Archives de catégorie : 1-fem

sonnets à première rime féminine (Malherbe)

C’est une once de sable, en un cristal fragile, — 1833 (8)

Léon Buquet Miscellanées

Le sablier

C’est une once de sable, en un cristal fragile,
Et chaque instant du jour là-dedans est compté ;
Et le plus léger grain de ce sable argenté,
Emporte, dans sa chute, un peu de notre argile.

C’est l’horloge, du temps d’Homère et de Virgile,
Et leurs chants, qui des Dieux d’alors ont hérité,
Dans sa course pourtant ne l’ont pas arrêté
Le vieillard séculaire, au pied toujours agile.

Comme ce sable est fin ! dirait-on pas de l’eau ? …
Oh ! qui croirait à voir ce liquide nouveau,
Que, d’un cylindre à l’autre incessamment ruisselle,

Qu’il mesure la vie à tout être jeté
Dans ce monde fatal, et parcelle à parcelle,
Précipite en tombeau l’âme à l’éternité !

Q15  T14 = banv

Je compte maintenant mes jours, heure par heure, — 1833 (7)

Charles Brugnot Poésies

Sonnet

Je compte maintenant mes jours, heure par heure,
Comme un pâle blessé, sur la terre étendu,
Qui, parmi les flots noirs du sang qu’il a perdu,
Sent sa vie échapper, goutte à goutte, et la pleure ;

Ma jeunesse sans joie, avide du passé
Ne rêvant qu’avenir, que fruits d’or au rivage,
Et, le soir, abordant une grève sauvage,
Ainsi qu’un nageur nu dont le bras s’est lassé.

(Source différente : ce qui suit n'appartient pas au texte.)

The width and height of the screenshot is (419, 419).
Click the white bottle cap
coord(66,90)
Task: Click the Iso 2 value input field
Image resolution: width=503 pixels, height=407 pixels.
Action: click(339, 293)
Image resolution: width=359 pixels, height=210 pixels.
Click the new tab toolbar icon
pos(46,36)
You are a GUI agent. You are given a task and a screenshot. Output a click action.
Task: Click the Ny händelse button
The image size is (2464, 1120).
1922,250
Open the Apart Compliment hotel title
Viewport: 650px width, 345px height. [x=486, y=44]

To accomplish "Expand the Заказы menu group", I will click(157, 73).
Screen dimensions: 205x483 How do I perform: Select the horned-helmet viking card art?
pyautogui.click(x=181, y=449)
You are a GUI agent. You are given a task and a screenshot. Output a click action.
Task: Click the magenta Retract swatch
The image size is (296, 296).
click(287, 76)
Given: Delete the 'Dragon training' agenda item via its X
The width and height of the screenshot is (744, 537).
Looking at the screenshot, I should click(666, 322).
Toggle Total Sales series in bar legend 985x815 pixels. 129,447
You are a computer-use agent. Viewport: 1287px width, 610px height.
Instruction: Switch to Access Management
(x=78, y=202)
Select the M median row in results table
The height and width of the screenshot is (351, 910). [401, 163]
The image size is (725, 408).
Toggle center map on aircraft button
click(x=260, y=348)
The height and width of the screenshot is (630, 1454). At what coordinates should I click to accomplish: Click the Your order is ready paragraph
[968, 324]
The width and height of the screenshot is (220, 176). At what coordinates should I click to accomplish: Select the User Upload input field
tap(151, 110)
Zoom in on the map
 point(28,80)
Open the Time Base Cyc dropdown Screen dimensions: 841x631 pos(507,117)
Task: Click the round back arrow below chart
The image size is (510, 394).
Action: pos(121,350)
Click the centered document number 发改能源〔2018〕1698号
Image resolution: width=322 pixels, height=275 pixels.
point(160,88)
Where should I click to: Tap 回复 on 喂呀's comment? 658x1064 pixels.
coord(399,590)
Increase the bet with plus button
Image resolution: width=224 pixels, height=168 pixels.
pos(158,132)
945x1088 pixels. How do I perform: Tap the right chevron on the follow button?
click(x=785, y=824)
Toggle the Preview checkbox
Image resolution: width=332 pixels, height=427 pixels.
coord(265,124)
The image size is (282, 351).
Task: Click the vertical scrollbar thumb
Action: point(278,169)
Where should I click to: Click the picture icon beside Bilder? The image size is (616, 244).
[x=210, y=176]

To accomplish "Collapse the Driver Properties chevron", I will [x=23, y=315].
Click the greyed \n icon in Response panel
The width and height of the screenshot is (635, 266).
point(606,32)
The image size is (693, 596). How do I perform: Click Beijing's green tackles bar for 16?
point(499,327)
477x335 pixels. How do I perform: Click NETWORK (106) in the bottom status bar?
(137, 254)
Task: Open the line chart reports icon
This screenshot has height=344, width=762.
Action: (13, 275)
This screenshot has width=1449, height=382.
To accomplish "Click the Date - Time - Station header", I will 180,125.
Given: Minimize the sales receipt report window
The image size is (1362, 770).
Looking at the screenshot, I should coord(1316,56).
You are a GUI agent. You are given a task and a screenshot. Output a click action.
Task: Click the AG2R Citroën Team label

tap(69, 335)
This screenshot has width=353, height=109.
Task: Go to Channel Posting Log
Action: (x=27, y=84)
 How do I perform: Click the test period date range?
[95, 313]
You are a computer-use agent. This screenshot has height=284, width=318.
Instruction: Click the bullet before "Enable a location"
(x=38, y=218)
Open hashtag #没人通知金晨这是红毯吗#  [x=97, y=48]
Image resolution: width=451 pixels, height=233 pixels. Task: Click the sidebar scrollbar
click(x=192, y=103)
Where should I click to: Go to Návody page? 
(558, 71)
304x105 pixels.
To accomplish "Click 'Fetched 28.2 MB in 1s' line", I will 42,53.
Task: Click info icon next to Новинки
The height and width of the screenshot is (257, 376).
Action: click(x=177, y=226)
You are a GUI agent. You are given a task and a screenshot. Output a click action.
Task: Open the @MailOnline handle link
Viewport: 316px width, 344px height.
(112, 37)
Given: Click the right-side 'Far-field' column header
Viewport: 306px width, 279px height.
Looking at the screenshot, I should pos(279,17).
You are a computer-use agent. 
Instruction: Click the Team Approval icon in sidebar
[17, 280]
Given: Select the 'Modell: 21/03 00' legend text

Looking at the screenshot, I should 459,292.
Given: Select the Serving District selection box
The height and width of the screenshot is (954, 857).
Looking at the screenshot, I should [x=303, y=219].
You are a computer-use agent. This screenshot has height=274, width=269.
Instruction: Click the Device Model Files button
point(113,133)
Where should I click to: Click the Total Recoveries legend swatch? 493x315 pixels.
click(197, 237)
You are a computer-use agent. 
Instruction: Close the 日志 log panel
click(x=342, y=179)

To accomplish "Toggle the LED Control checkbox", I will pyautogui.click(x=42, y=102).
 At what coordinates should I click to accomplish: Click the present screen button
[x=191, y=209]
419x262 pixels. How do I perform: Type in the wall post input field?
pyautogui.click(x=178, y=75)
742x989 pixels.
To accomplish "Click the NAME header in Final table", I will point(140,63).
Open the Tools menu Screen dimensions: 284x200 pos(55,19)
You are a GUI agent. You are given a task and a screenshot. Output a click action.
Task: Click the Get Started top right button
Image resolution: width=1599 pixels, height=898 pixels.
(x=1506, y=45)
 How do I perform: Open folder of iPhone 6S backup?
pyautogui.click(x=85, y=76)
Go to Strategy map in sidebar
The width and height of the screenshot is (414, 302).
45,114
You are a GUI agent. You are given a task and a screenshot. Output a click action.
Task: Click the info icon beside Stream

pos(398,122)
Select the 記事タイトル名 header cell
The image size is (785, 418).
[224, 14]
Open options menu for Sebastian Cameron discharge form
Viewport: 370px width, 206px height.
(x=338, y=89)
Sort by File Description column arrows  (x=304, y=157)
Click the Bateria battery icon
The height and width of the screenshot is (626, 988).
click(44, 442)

Rien hier, rien demain ! – Rien dans toute ma vie
Qu’un flot après un flot ; – Frêle barque suivie
D’un sillage léger, qu’une brise aplanit ;

Au moins si j’emportais aux rives éternelles,
Pauvre oiseau, regrettant mes forêts maternelles,
Une herbe, un brin de jonc pour me faire mon nid !

Q63  T15

Voici venir pour moi le déclin de l’Automne, — 1833 (6)

Philarète Chasles (trad. Shakespeare) Caractères et paysages

Le déclin de la vie

Voici venir pour moi le déclin de l’Automne,
Où la feuille jaunit, où l’on voit tous les jours
Le bois perdre un fragment de sa belle couronne:
Temple où le rossignol soupirait ses amours.
Temple en ruine, hélas! – Voici venir cette ombre
Qui couvre l’univers, quand le soleil s’enfuit;
Quand la terre et les cieux attendent la nuit sombre,
Image de la mort, cette éternelle nuit!
Sur le foyer éteint, les cendres de ma vie,
Je rêve tristement. J’aimai, je fus aimé;
Quelques instants encor, ma carrière est remplie:
Ce feu qui m’a nourri m’aura donc consumé!
Tes yeux voyent pâlir le flambeau de ma vie,
Et tu m’aimes toujours, mon ange! Ah! Sois bénie!

Q59 – T19 – sns – sh –

Ces traductions des sonnets 29 (When in disgrace with fortune and men’s eyes) et 73 (The time of year thou mayst in me behold) de Shakespeare sont les premières (et de longtemps les seules) à reproduire la disposition des rimes (abab  cdcd  efef  gg) et la non-séparation des strophes, caractéristiques de cette sous-espèce de la forme-sonnet.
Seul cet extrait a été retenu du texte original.